• [EXERCISE]: All lines in the material containing the word "screenshot" need to be copied.
--- THE DATA Enclosed Below ---
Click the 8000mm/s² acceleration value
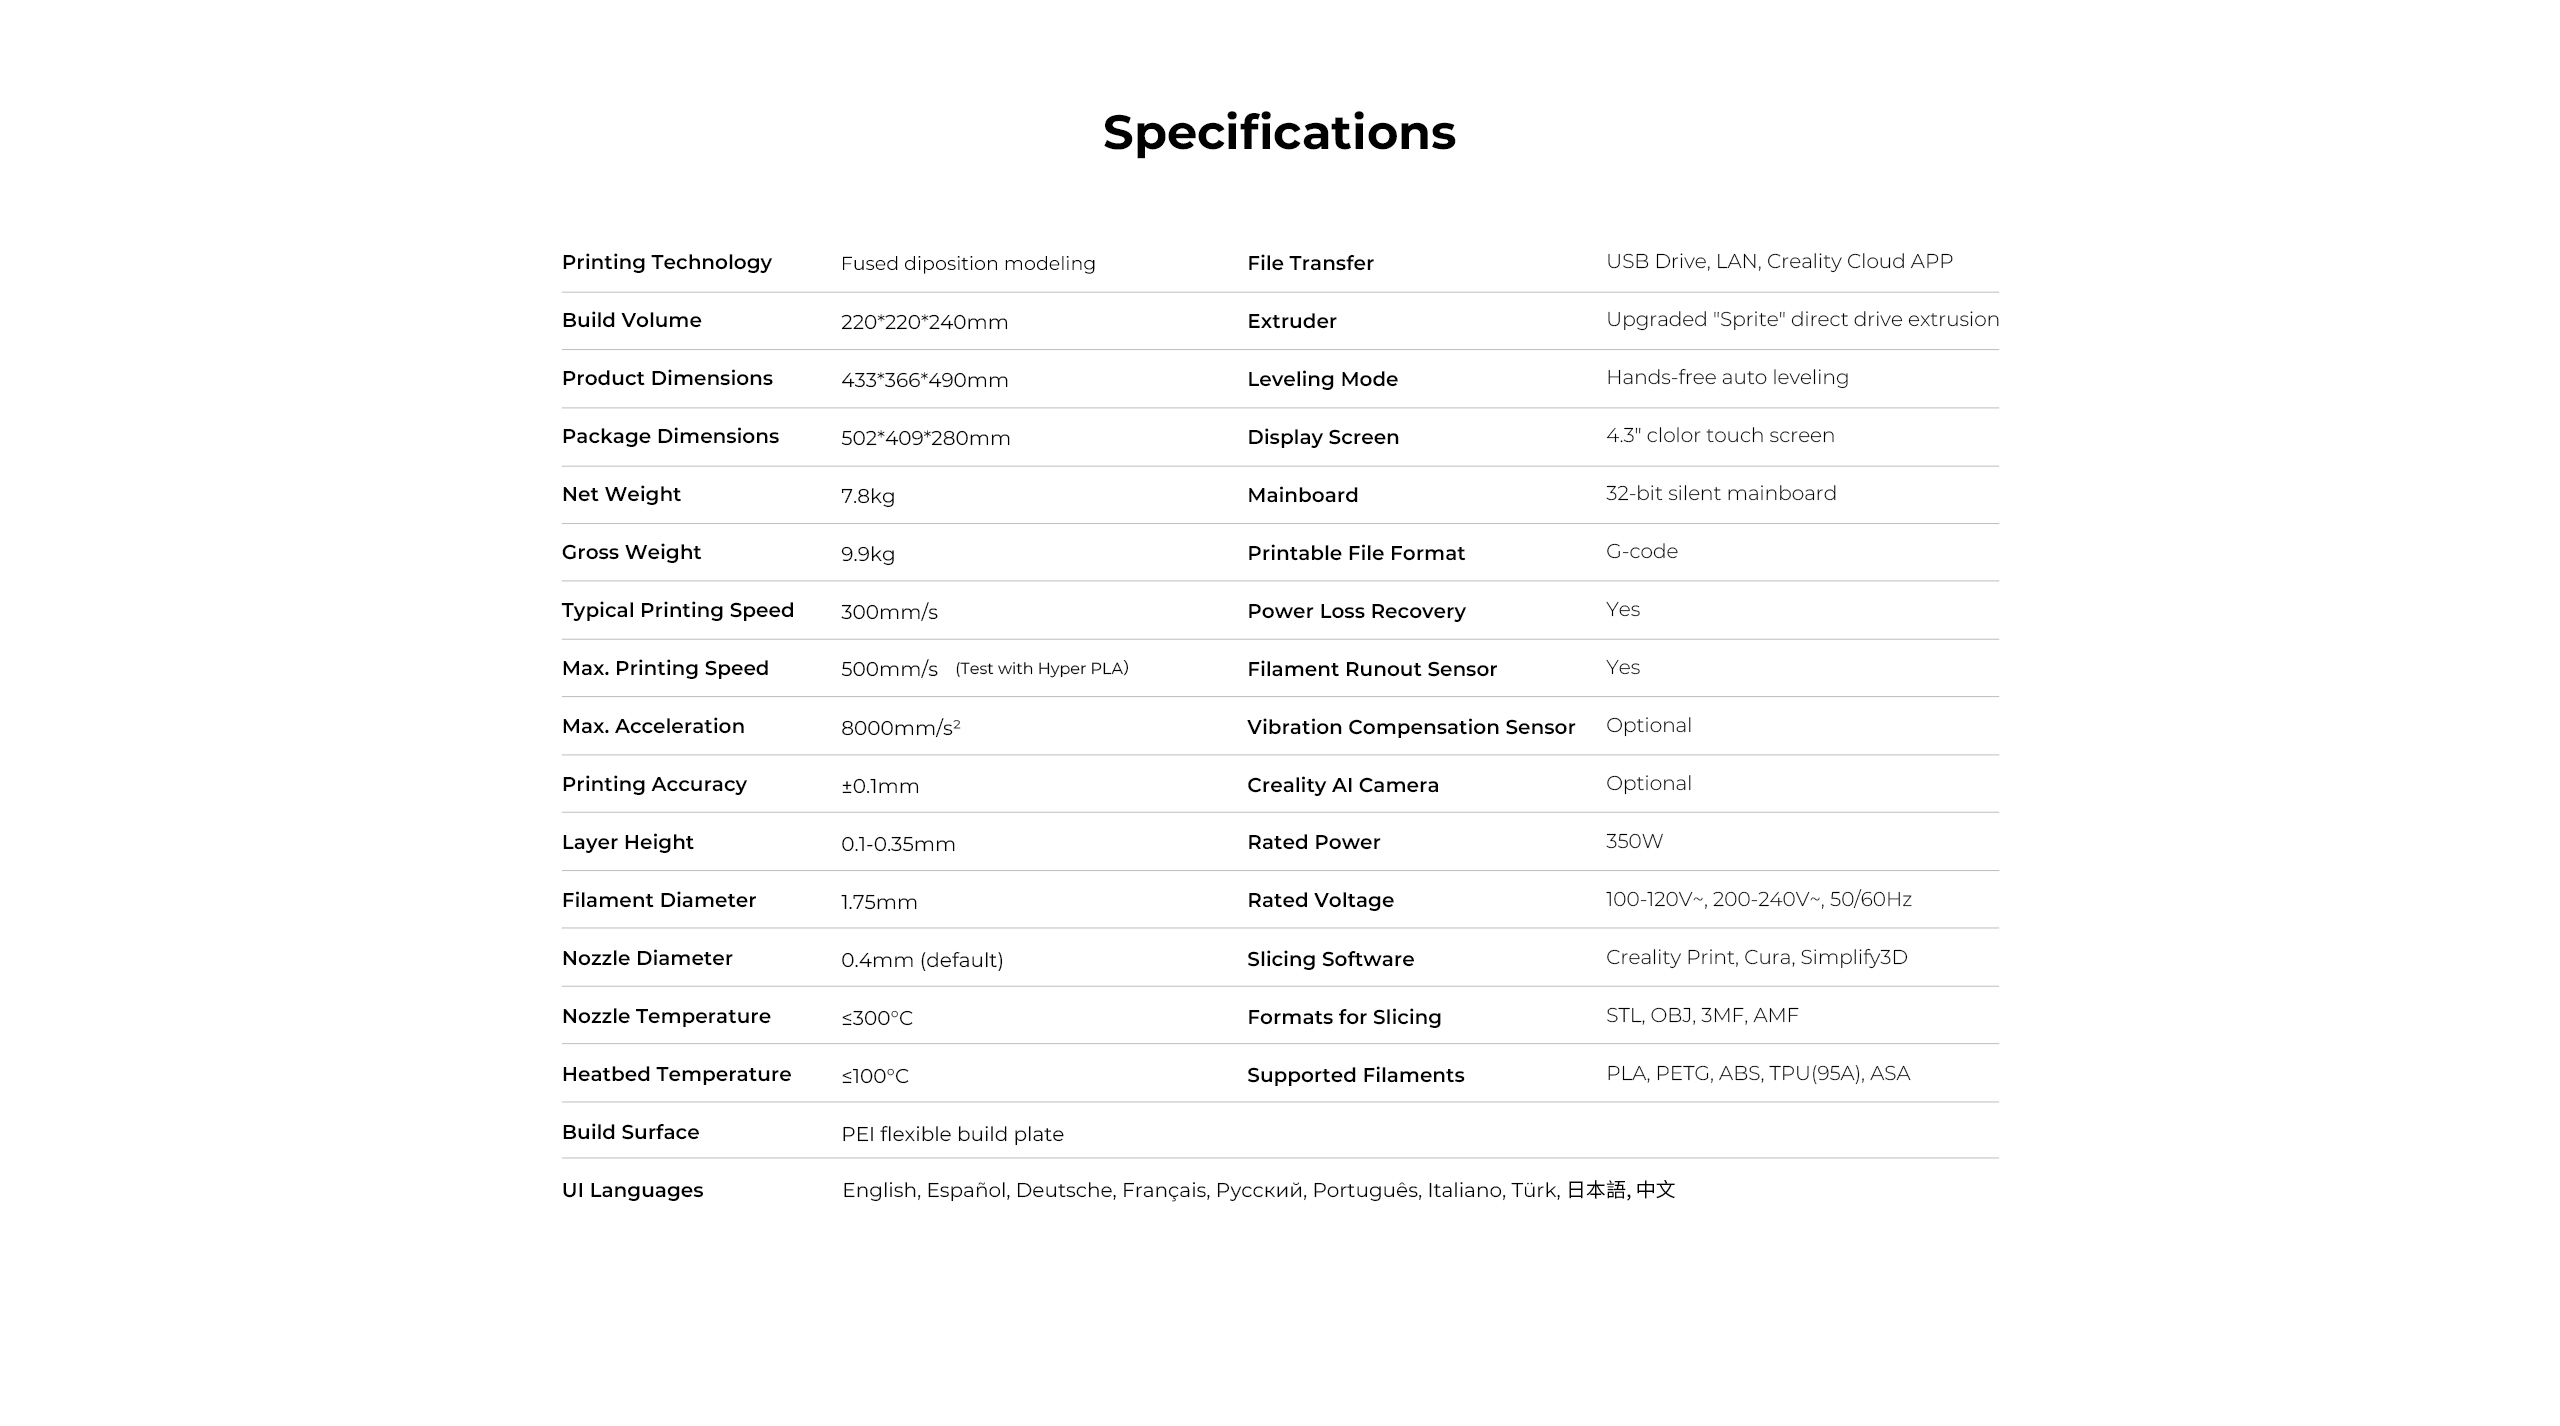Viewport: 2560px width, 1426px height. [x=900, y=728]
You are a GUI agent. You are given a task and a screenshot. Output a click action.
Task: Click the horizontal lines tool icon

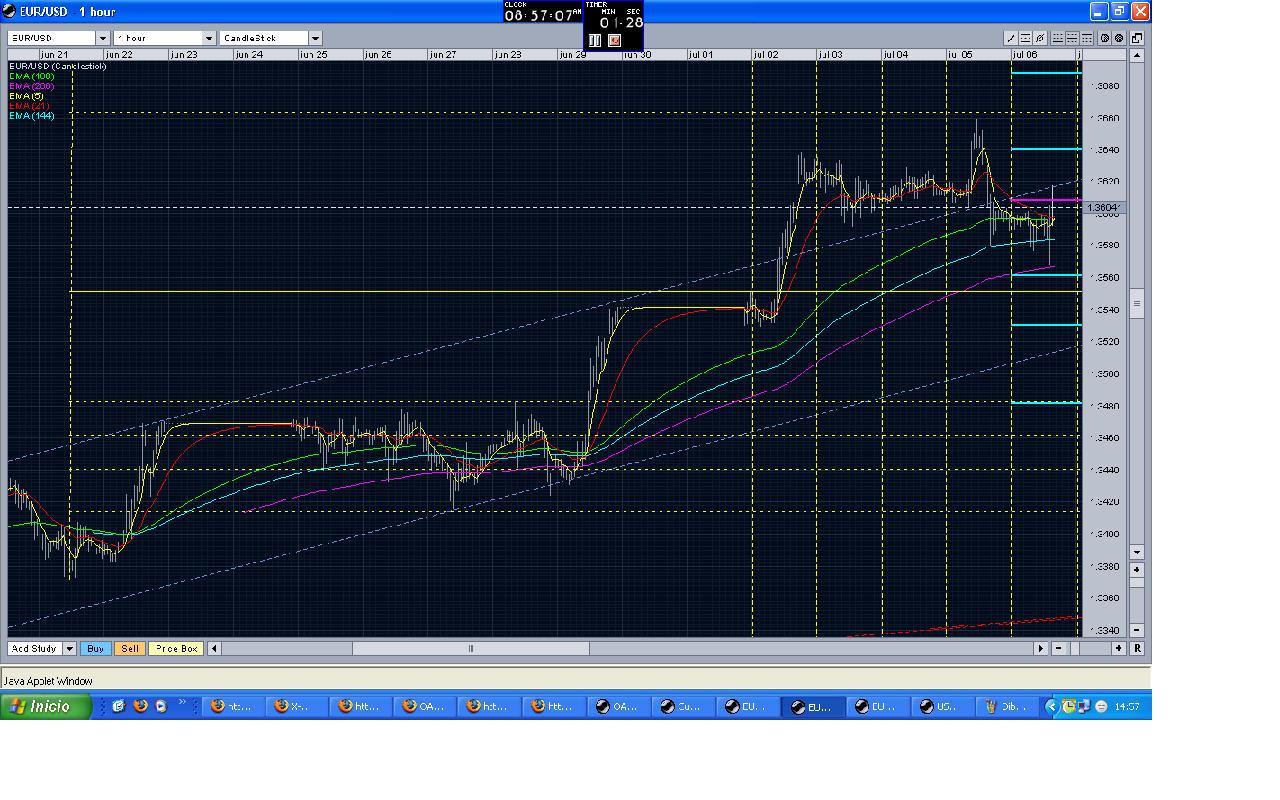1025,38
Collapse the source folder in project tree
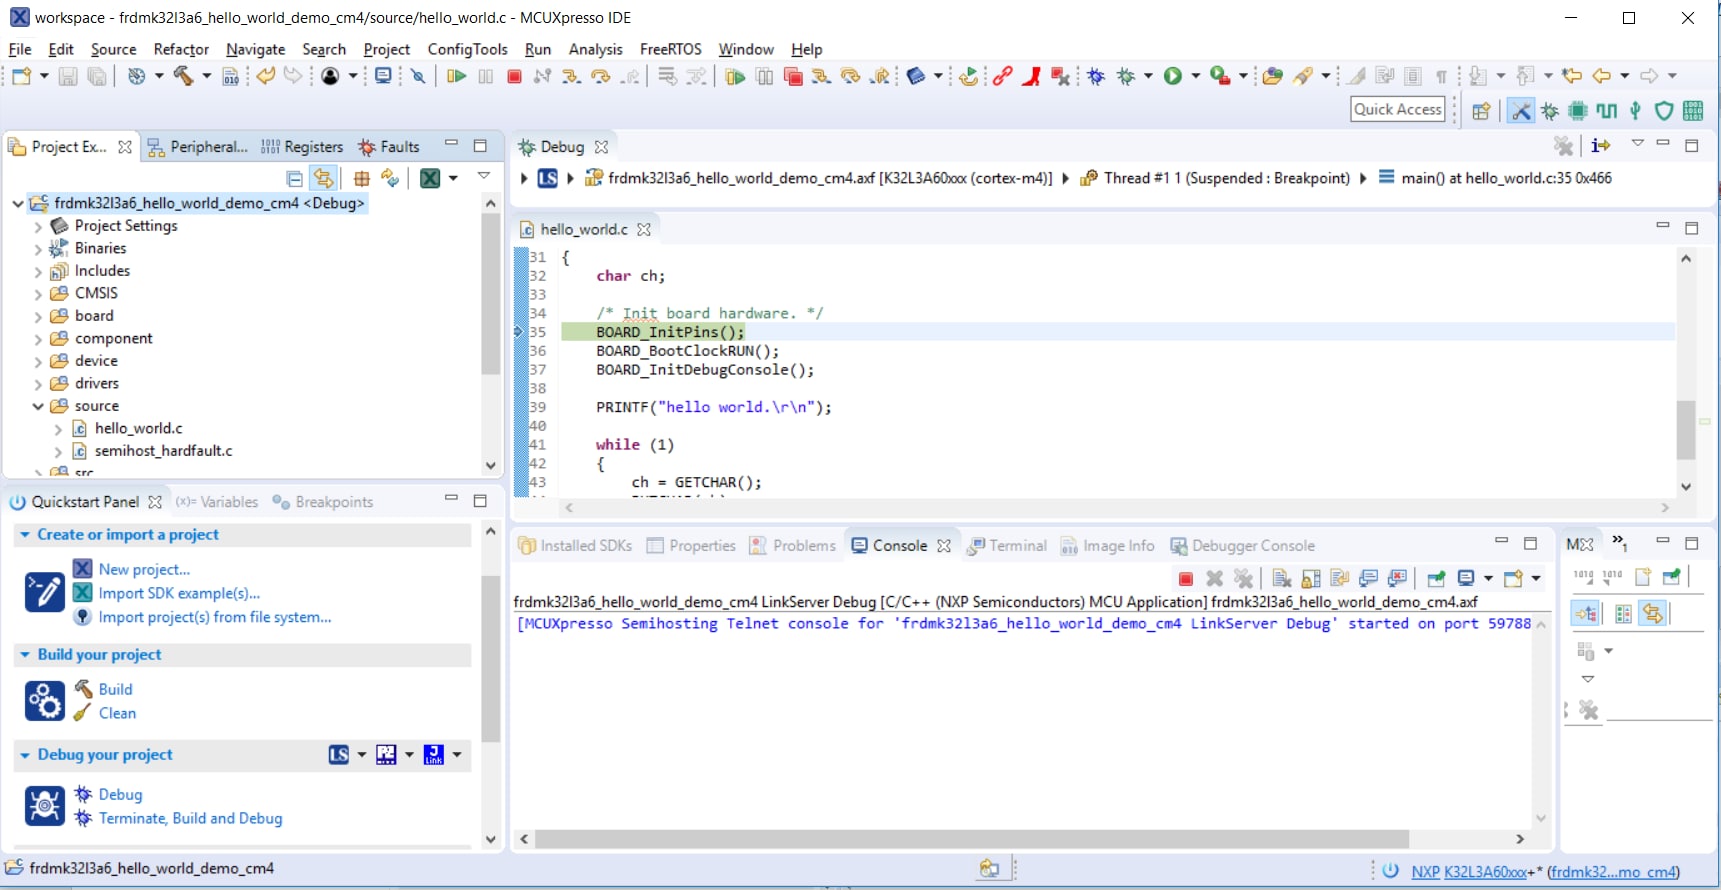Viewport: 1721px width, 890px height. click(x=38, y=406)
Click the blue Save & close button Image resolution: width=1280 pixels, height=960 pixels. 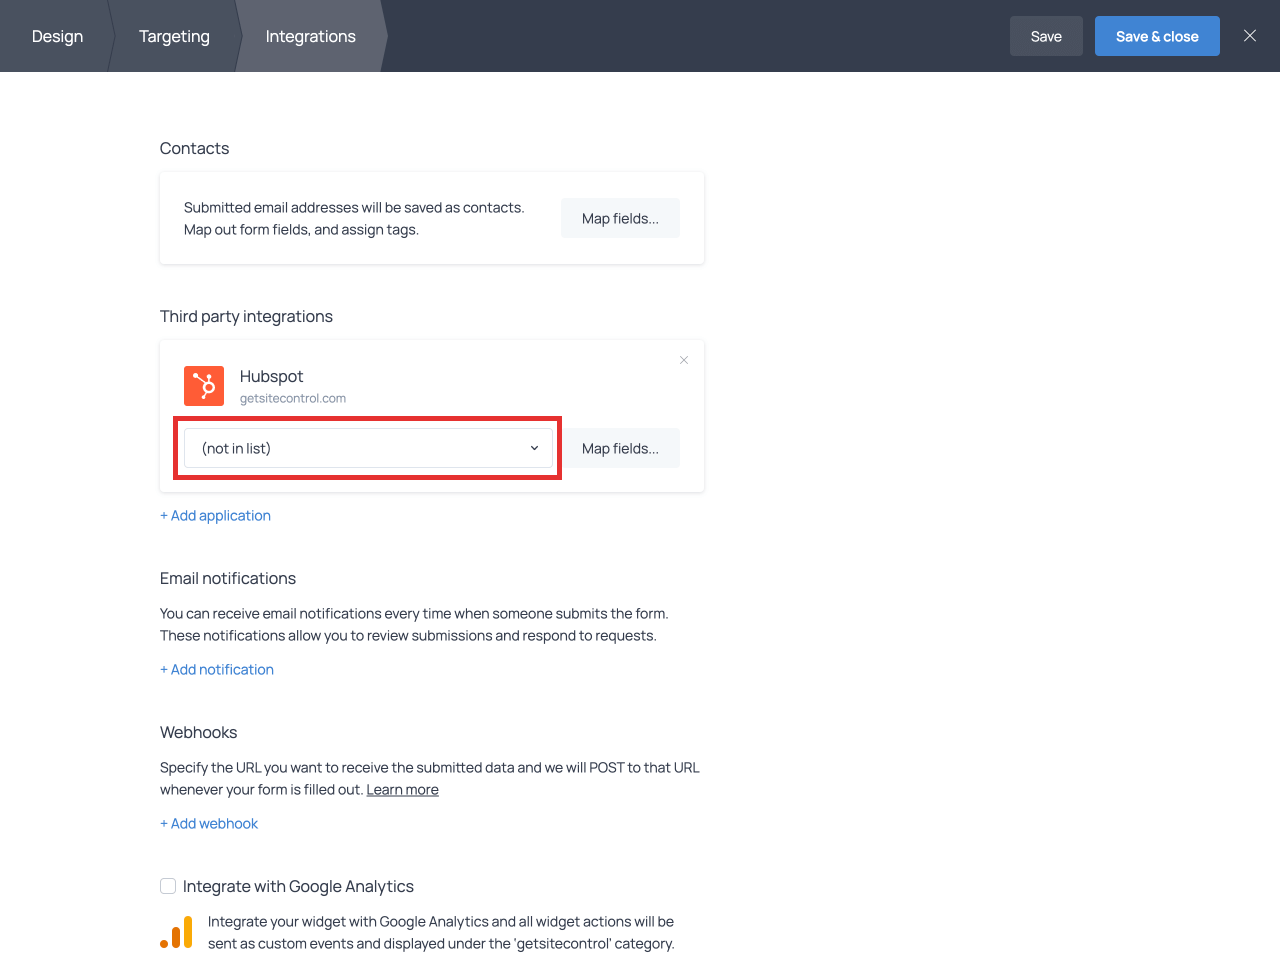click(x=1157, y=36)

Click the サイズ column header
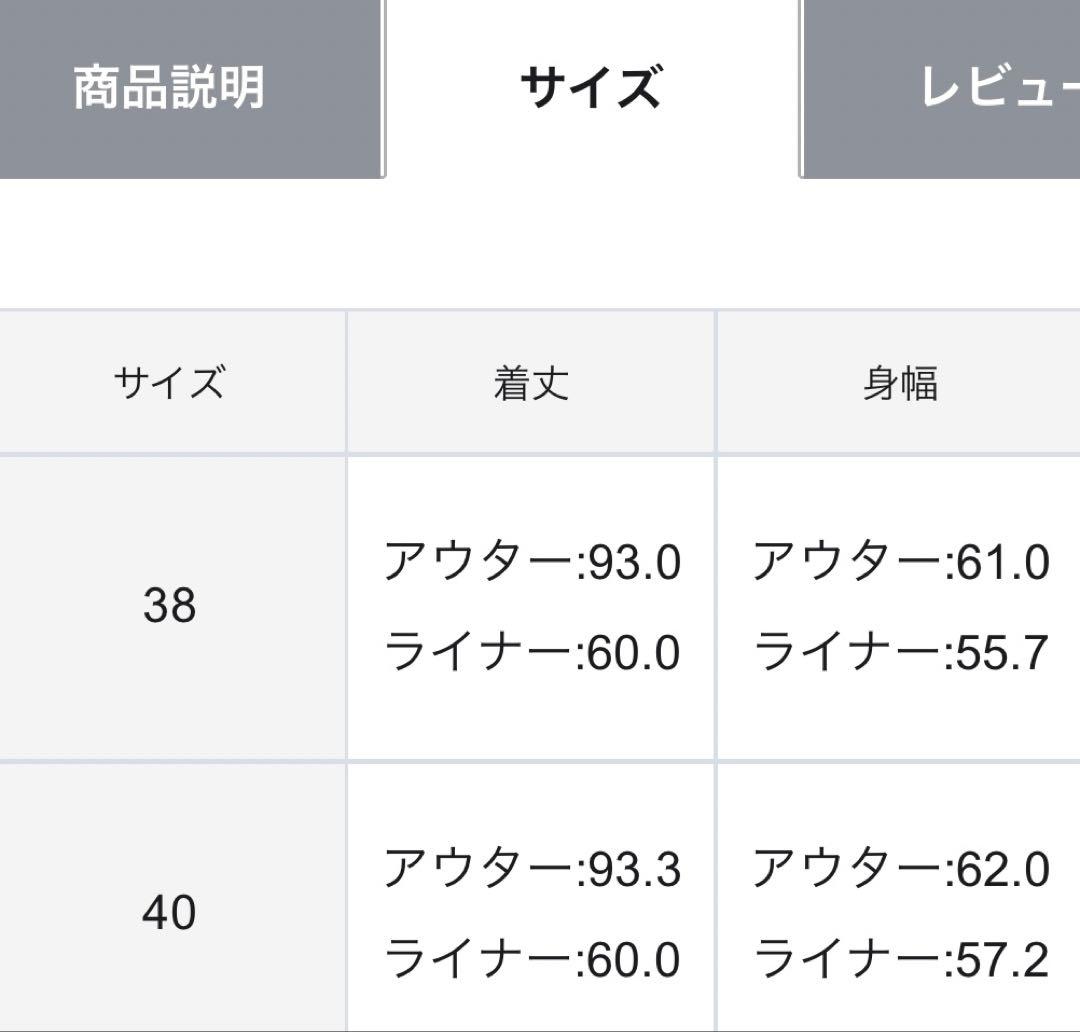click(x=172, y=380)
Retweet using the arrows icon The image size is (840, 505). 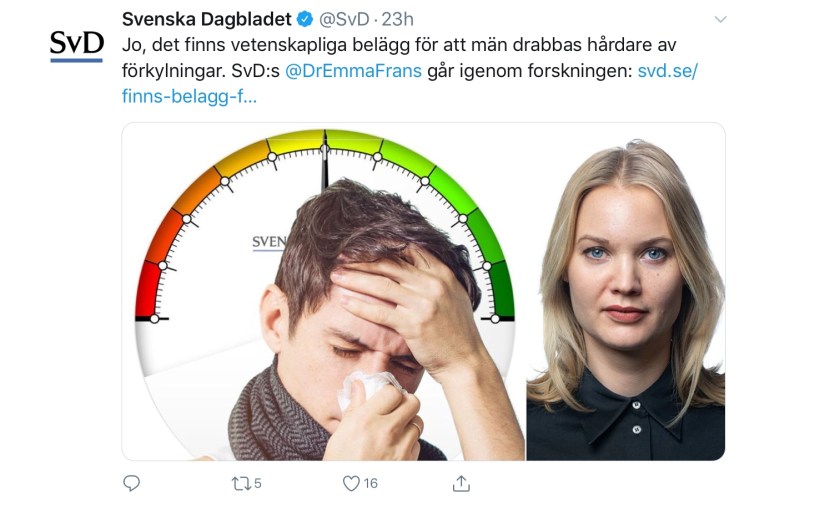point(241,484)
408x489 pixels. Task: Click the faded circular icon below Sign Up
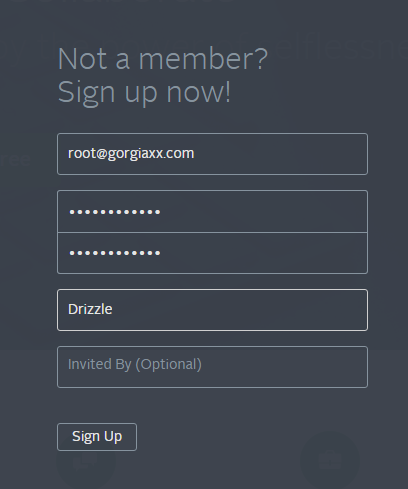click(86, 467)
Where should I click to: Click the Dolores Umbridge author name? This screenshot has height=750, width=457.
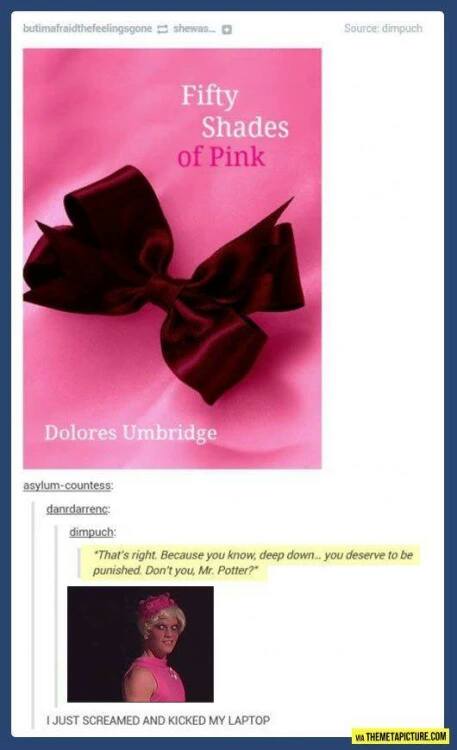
--- End of Enclosed THE DATA ---
• [TASK RESULT]:
You are a GUI agent. You are given a task and a screenshot. Output a click action.
Where should I click to: Click the Dolores Umbridge author name? This screenshot has height=750, width=457.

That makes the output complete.